Criticism as legal bill for 'gay cake case' reaches £500,000
The head of Northern Ireland's Equality Commission has defended spending more than £250,000 of taxpayers' money supporting a gay rights activist in his legal challenge against Ashers Bakery.
Dr Michael Wardlow was speaking after the Christian owners of the Belfast bakery yesterday won an appeal at the UK's highest court over a finding that they discriminated against Gareth Lee by refusing to make a cake decorated with the words "Support Gay Marriage".
The five judges on the Supreme Court in London were unanimous in their judgment in what has become widely known as the 'gay cake case'.
The ruling follows the latest round of legal action brought against family-run Ashers Bakery by Mr Lee, who won his case initially in the county court and then at the Northern Ireland Court of Appeal.
Around £500,000 has been spent to date on the landmark case - £250,000 by the Christian Institute to fund the McArthurs' appeal and a further £250,000 spent by the Equality Commission to advocate for Mr Lee.
Dr Wardlow rejected calls from a number of politicians to quit.
"People are genuinely entitled to make whatever calls they want but I am not considering resigning at the minute," he said.
Defending the commission's role in spending considerable sums of public money pursuing the case, he said: "This was over four-and-a-half years and represents less than 20% of our overall budget.
"In terms of how we spend public money, we are very prudent and in this case we believe that it was important to support Gareth."
Dr Wardlow confirmed that Mr Lee is now weighing up his options regarding taking the case further with a possible appeal to the European Court of Human Rights.
"At this stage Gareth hasn't made his mind up yet about what he is going to do next.
"It is up to him to decide the next course of action and he has a number of options available to him which he will now consider with his barrister," he said.
The controversy first flared when Mr Lee, a member of the LGBT advocacy group QueerSpace, walked into Ashers on Royal Avenue in May 2014.
He ordered the £36.50 cake featuring Sesame Street puppets Bert and Ernie for a private function marking International Day Against Homophobia.
His order was accepted and paid for in full, but two days later the company called to say it could not proceed due to the message requested.
The DUP's Ian Paisley has written to Secretary of State Karen Bradley asking her to review how the publicly funded body spends its money after it confirmed the bill for pursuing the Ashers case over more than four years.
The North Antrim MP said: "The Equality Commission have got to seriously examine why they allocated so much time and public resources to this case when it was so unceremoniously dumped by the Supreme Court."
UUP MLA for South Antrim Steve Aiken also said "serious questions" needed to be asked about the use of public money by the commission.
TUV leader Jim Allister and the DUP's Jim Wells have both called on Dr Wardlow to consider his position, accusing him of "wasting taxpayers' money pursuing Ashers".
Announcing the Supreme Court's decision yesterday, its president Lady Hale said: "This conclusion is not in any way to diminish the need to protect gay people and people who support gay marriage from discrimination.

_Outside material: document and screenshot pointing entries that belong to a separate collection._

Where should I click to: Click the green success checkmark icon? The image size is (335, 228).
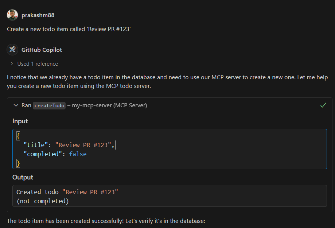(x=323, y=105)
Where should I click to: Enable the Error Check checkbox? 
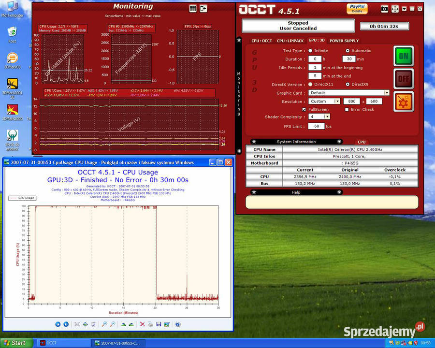tap(347, 110)
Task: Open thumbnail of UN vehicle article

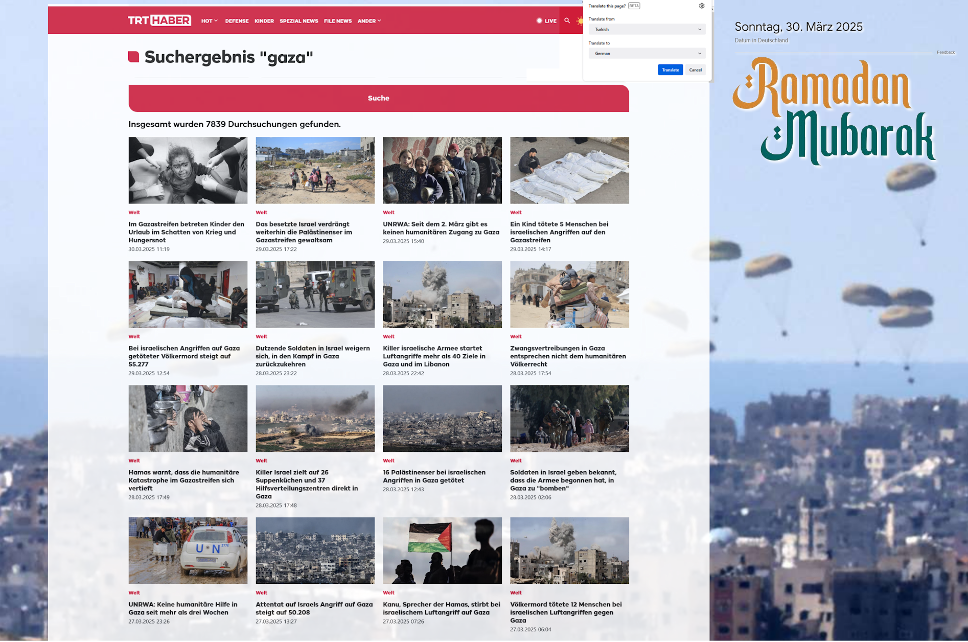Action: pos(188,551)
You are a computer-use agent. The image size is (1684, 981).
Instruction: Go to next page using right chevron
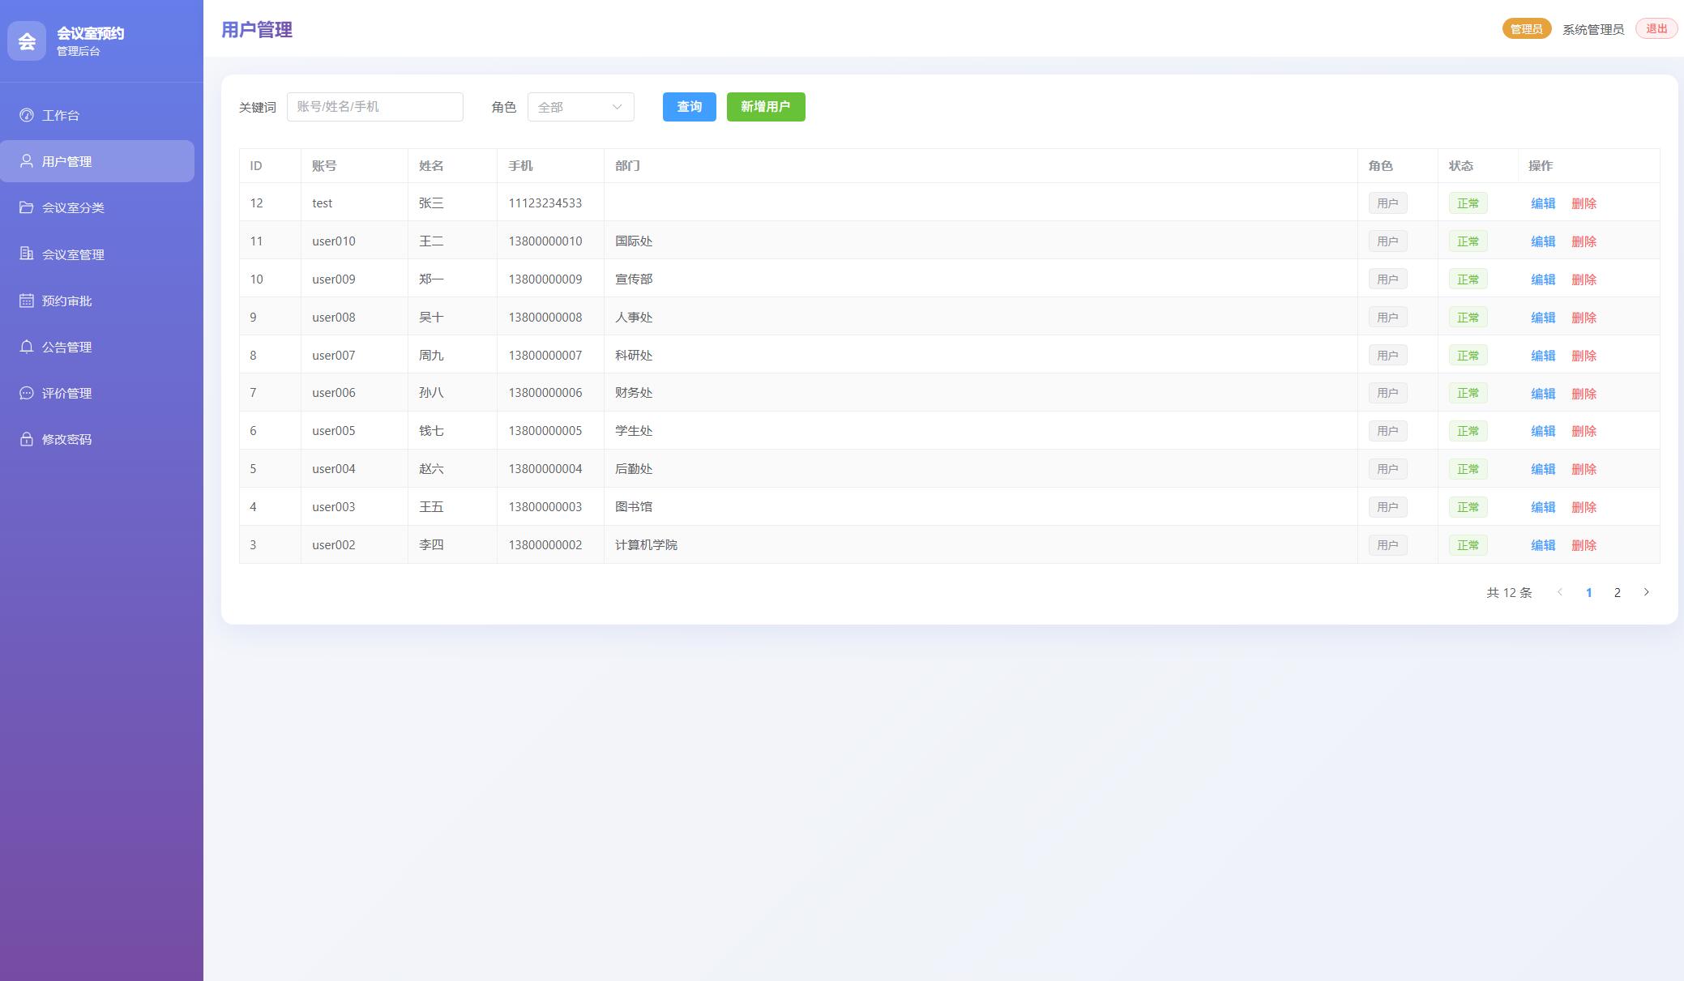pos(1646,592)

"It is deeply humiliating, and an affront to human dignity, to deny someone a service because of that person's race, gender, disability, sexual orientation, religion or belief.
"But that is not what happened in this case."
The court also said Mr Lee had no claim against Ashers on the grounds of religious belief or political opinion.
Ashers Bakery owners Daniel and Amy McArthur said that they were "delighted and relieved" by the ruling, which they said "protects freedom of speech and freedom of conscience for everyone".
They also said that Mr Lee would "always be welcome in any of our shops".
However, Mr Lee expressed his concern at the decision, saying: "I'm concerned not just for the implications for myself and other gay people, but for every single one of us."
The Rainbow Project gay advocacy group said the case had done damage to Northern Ireland's gay community.